You know what pushed me to trying out Jellyfin? Plex *still* hasn't added a playback speed control, despite it being a years and years old feature request. The official docker image install was slick and easy, LDAP was easy to set up, and it Just Works with my Nginx Proxy Manager installation. I'm happy with the switch, and I am also a lifetime Plex Pass holder.
I use Emby and absolutely love it. So easy to set up
Emby lifetime license holder here. It is more mature then jellyfin, but is very similar. The apps work on all the platforms/devices, but sometimes require a little finagling to get connected - like leaving the port empty or having to specify http in the connection url. The transcode and download does mostly work, but has its issues. I don't have hardware transcoding, and its run in a BSD jail on TrueNAS. The fans in my dual proc (older) poweredge xeon server do get whirring pretty good when transcoding a 4k movie. All in all, totally worth the money for having my media everywhere I go.

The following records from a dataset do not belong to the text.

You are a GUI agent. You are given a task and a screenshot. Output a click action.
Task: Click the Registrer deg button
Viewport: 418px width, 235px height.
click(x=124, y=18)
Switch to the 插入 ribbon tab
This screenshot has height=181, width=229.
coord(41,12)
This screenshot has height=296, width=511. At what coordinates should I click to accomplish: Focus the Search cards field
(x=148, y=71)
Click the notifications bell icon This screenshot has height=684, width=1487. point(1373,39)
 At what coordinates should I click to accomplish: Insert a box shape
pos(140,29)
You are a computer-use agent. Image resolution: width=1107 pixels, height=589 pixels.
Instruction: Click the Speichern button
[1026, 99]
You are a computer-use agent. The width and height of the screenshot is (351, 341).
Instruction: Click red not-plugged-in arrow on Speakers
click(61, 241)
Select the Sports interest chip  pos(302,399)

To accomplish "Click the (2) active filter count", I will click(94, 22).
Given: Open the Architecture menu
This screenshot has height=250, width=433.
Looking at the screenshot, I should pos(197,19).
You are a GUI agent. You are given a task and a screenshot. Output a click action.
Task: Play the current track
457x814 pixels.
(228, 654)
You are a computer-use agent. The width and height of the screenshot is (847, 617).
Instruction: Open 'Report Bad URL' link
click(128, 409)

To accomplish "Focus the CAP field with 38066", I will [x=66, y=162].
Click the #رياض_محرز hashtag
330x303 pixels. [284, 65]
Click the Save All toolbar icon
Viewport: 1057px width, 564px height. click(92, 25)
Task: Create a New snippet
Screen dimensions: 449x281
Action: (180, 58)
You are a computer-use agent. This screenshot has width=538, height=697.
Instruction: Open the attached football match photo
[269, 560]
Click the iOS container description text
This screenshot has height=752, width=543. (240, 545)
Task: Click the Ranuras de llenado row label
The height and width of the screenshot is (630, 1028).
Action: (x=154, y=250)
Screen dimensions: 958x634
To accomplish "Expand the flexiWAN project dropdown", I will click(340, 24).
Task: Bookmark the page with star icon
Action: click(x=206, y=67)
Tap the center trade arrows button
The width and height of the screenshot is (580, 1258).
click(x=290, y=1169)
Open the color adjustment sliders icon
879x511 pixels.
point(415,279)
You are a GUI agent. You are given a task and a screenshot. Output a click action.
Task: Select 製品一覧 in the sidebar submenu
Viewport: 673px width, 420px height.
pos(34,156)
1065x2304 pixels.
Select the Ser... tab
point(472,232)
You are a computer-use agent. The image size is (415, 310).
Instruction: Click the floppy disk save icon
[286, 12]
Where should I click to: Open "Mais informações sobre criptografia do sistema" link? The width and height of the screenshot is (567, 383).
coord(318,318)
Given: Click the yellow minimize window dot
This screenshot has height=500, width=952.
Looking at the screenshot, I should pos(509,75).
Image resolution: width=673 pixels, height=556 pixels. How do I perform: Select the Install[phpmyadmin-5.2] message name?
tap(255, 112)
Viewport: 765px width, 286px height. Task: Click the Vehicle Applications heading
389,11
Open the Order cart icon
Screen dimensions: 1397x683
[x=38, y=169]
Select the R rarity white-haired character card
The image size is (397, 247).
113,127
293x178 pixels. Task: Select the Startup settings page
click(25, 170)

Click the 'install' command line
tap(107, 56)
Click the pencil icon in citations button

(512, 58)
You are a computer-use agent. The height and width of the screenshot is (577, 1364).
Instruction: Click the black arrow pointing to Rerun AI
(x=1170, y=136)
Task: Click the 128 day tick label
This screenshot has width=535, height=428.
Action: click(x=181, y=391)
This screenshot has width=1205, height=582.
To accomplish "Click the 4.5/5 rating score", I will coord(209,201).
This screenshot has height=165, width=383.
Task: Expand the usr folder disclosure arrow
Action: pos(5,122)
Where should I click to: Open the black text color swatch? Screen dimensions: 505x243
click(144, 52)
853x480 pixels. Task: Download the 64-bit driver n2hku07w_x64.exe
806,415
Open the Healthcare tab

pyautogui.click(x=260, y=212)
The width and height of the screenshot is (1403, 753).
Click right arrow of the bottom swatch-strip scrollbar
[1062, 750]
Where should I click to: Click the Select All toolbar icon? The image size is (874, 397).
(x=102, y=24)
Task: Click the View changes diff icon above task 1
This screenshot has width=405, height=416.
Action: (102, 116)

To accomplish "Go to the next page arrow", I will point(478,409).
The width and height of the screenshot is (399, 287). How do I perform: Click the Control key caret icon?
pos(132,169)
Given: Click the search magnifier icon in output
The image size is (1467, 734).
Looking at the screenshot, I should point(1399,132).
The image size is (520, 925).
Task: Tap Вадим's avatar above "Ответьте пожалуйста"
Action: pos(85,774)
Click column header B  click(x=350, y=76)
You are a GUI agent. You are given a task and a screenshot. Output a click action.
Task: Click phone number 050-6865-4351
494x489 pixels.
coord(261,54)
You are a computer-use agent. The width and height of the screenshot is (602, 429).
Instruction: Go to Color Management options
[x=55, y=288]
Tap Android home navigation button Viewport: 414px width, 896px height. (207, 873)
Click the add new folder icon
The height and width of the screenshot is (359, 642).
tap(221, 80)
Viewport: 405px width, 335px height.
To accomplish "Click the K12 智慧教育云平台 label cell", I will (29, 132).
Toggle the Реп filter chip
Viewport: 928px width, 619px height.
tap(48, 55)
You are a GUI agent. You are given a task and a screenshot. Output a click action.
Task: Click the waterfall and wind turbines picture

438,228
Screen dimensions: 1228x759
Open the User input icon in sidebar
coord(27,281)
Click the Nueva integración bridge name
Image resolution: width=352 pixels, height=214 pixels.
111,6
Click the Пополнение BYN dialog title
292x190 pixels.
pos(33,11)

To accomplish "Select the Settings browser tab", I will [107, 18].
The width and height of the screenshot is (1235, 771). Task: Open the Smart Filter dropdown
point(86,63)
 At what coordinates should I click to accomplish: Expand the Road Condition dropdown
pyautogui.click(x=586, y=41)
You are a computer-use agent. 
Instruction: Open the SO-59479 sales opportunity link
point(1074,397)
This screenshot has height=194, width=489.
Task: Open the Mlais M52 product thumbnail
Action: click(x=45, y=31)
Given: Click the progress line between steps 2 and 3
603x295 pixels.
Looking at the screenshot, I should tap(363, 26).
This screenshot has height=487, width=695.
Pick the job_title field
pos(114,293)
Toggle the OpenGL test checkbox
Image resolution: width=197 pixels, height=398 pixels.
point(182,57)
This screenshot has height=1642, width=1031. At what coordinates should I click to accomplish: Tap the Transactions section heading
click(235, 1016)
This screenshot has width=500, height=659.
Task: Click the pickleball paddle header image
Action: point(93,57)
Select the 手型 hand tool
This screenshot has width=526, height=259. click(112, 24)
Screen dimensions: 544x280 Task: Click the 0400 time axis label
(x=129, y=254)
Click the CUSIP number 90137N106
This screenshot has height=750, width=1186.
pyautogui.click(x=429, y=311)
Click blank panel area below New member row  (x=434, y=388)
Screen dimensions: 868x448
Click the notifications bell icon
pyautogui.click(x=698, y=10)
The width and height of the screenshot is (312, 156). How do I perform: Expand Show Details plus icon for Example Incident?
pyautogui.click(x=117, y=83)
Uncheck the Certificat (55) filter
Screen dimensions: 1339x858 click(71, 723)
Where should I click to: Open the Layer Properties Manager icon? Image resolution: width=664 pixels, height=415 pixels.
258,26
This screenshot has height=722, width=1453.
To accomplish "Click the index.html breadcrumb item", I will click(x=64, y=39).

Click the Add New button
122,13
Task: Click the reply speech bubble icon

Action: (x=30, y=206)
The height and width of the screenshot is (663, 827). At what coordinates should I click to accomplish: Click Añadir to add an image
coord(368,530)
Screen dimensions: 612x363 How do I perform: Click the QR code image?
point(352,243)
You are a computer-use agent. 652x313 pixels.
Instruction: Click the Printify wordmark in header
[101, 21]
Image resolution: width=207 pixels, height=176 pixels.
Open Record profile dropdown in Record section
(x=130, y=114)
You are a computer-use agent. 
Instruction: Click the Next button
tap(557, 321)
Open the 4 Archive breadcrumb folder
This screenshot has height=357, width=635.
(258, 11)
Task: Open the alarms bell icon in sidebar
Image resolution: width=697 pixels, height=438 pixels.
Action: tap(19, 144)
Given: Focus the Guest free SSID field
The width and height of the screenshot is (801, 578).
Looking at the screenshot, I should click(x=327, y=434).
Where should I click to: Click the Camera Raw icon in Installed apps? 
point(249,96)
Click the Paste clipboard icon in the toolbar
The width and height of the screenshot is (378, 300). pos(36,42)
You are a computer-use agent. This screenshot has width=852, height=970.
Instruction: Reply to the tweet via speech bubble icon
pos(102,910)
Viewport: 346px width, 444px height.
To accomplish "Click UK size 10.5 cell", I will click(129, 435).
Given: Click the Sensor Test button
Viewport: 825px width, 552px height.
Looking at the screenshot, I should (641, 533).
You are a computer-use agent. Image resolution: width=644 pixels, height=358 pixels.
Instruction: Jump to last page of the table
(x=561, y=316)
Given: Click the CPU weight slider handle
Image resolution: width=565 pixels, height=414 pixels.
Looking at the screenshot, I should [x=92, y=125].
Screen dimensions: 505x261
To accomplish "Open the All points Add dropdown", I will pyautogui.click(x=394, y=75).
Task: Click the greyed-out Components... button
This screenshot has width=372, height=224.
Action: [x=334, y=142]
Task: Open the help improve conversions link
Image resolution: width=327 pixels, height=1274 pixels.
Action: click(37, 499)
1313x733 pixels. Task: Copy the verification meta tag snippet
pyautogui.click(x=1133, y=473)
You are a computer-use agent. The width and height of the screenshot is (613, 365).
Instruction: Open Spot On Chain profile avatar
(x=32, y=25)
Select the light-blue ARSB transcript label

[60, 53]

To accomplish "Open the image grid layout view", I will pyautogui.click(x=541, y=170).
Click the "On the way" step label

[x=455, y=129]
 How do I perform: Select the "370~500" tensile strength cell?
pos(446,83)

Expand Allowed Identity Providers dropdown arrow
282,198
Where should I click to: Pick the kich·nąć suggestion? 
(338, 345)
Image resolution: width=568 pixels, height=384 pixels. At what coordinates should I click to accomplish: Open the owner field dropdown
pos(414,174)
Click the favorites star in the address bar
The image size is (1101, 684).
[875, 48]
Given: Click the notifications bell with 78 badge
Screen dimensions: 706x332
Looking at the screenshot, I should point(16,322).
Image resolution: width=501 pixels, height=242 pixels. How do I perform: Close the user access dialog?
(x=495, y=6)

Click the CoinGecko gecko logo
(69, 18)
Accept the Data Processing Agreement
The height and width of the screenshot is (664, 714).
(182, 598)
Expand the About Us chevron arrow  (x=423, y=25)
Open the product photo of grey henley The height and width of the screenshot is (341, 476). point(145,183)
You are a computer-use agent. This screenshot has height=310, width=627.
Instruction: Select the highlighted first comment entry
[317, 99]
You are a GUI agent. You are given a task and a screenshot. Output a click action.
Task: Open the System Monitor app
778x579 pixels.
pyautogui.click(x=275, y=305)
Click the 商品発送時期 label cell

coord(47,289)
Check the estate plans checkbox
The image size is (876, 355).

Ex Plex user here, used Plex for 5-6 years until I had finally had enough of the issues. Moved 8 end points to Jellyfin 2 weeks ago and I am a very happy user. A great product, simple to setup and manage. Runs perfectly on all my different Android devices ranging from Nvidia Shields to mobile phones.
In the same boat! Thank you for bringing these core issues to light, love Plex when it works but as of late its been hard to love. Same issue with offline downloads the night before a plane trip...
I started out on Plex and they kept getting progressively worse. They have a lot of streaming channels that I never used. When they required a purchase of a separate app to stream music, I was done. I went to Emby and have been very satisfied with them. The only problems I've had have been just me not doing a complicated setup correctly but I corrected some port forwarding and I'm having no issues. They are fast and responsive with excellent quality. I've got a Lifetime Emby sub and don't miss Plex in the least.
Emby is my daily driver for over a year now on my server. And while it might not be perfect, it is the best option I have tried thus far, since firing Plex.
When it comes to organizing your libraries so both Jellyfin and Plex are happy, Sonarr for TV, Radarr for Movies and Lidarr for Music are great software. It can do a little bit more than that (Arr), but that's not the important part.
Time for an update, maybe? Thanks.
I really do recommend emby. Portions I think are still open source or at least free to use. The API they have is documented and free including all transcoding options. I left Plex years ago. They haven't changed always going after the next shiny thing and leaving things half finished.